━━━ Provided entries

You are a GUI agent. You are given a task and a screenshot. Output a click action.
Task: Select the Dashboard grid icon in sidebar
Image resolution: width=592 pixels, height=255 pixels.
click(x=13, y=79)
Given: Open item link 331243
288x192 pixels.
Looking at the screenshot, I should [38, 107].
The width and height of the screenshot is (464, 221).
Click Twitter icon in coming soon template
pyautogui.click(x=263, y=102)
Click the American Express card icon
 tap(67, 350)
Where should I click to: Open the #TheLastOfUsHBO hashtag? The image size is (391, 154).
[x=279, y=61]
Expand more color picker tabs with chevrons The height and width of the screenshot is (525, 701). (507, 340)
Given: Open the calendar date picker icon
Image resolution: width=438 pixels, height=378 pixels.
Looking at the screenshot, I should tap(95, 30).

━━━━━━
━━━ Provided entries

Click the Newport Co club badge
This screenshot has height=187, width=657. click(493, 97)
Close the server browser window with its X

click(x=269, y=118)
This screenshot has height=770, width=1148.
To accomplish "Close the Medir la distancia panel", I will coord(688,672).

━━━━━━

| Task brief |
All the lines that hold the word "picker" must appear in the answer, copied from the records.

| Solution to the exercise |
Expand more color picker tabs with chevrons The height and width of the screenshot is (525, 701). (507, 340)
Given: Open the calendar date picker icon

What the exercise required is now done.